*Exercise brief*.
Down to the last line of the listing, starting at the one with "886x398 pixels.", retype each line exactly. Do not copy the pictures.

*** Opening Entries provided ***

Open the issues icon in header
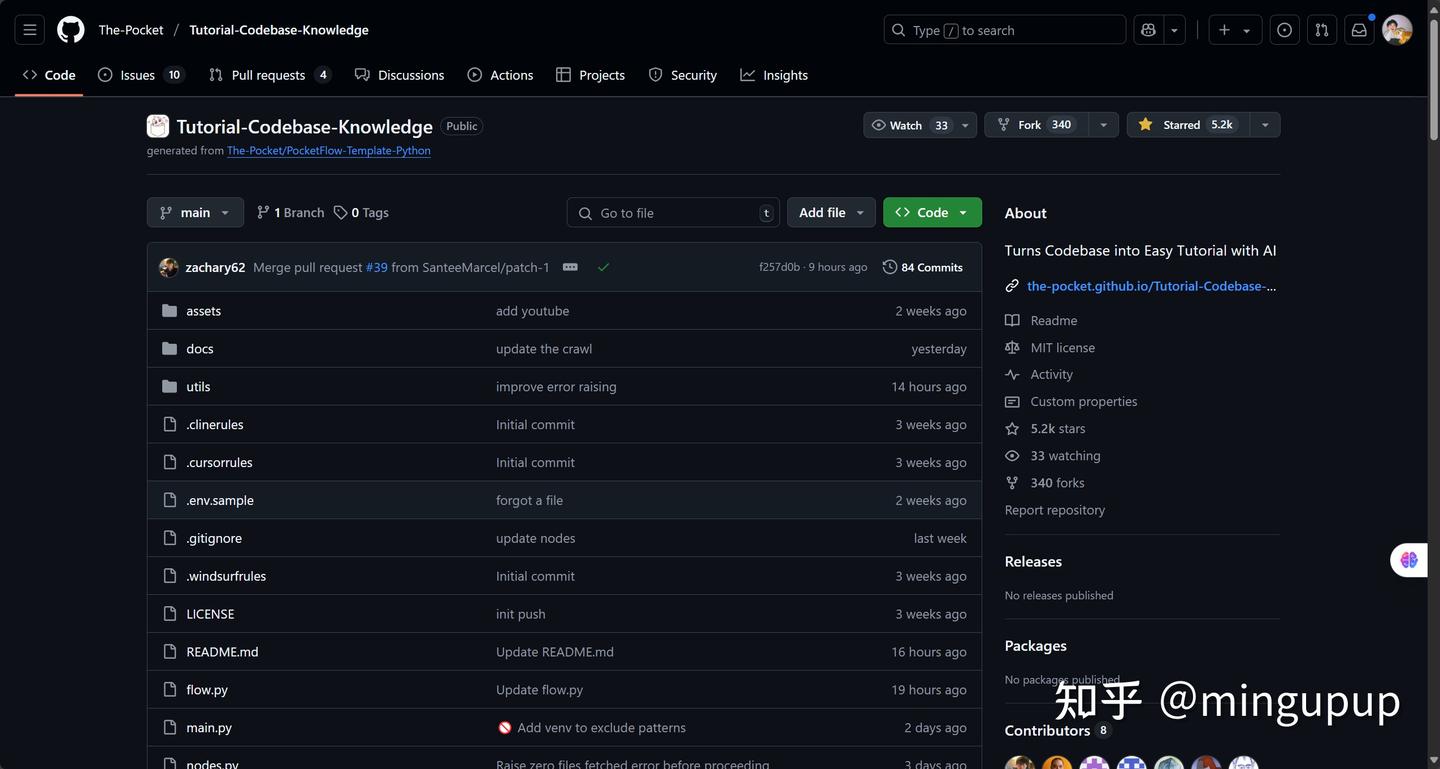This screenshot has width=1440, height=769. coord(1285,30)
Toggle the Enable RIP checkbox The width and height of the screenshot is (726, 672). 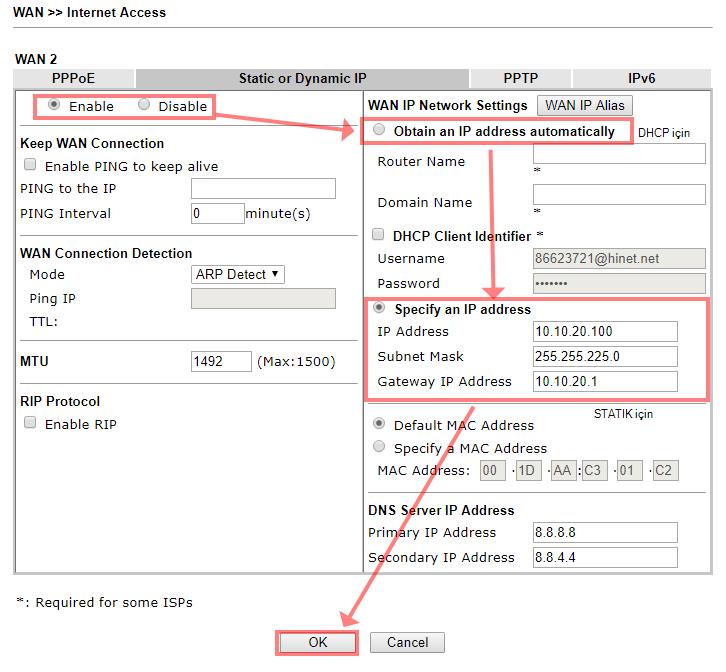(x=30, y=424)
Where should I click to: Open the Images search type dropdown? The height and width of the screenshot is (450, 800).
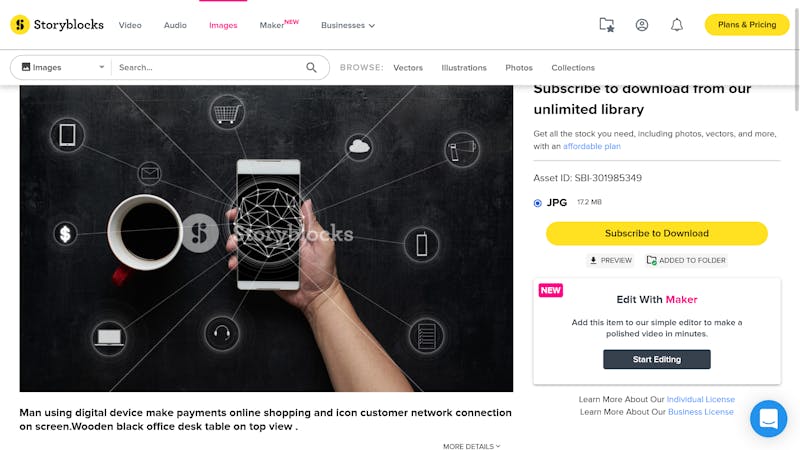61,67
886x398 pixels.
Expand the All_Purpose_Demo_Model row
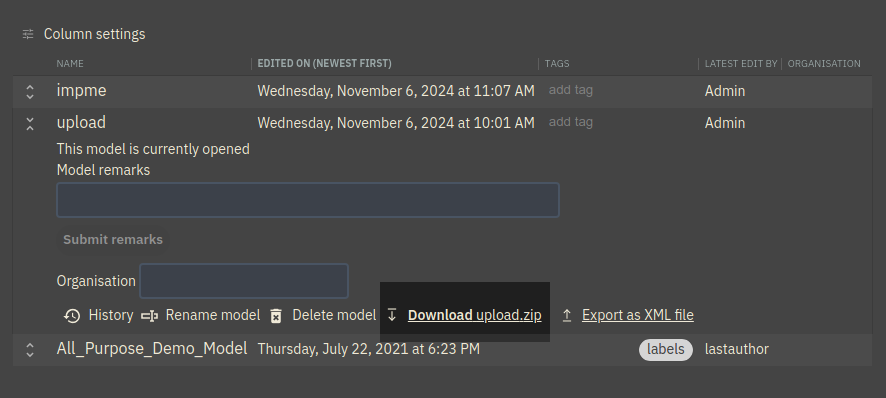pyautogui.click(x=30, y=350)
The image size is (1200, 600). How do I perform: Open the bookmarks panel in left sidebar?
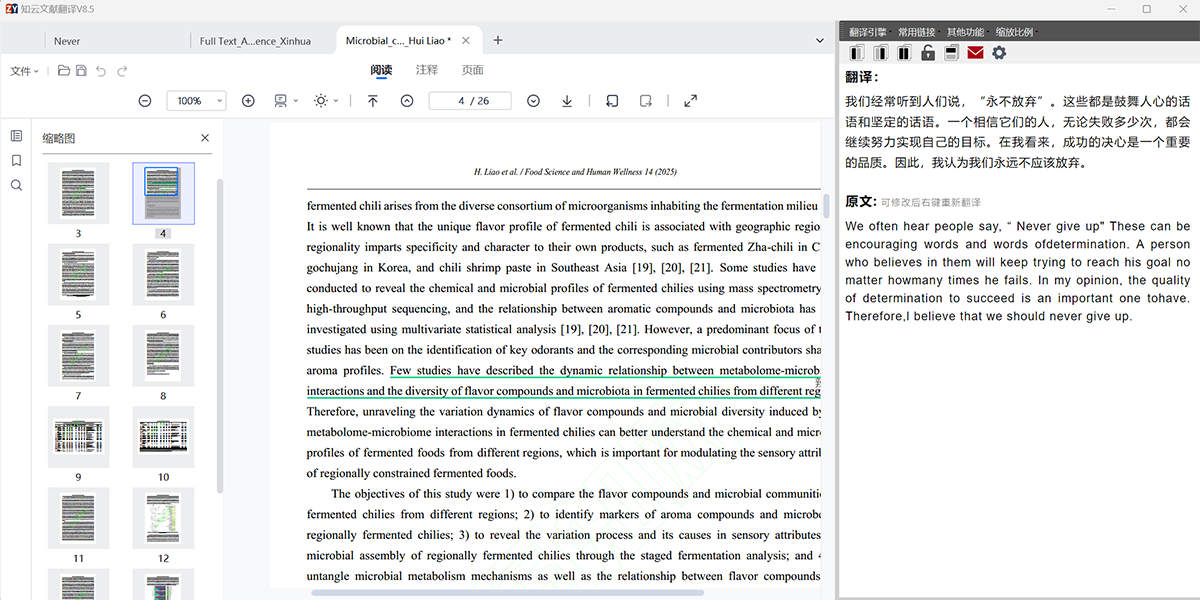coord(16,160)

*** Closing Entries provided ***

*Written reply*.
886x398 pixels.
Expand the All_Purpose_Demo_Model row
pyautogui.click(x=30, y=350)
The image size is (1200, 600). How do I perform: Open the bookmarks panel in left sidebar?
coord(16,160)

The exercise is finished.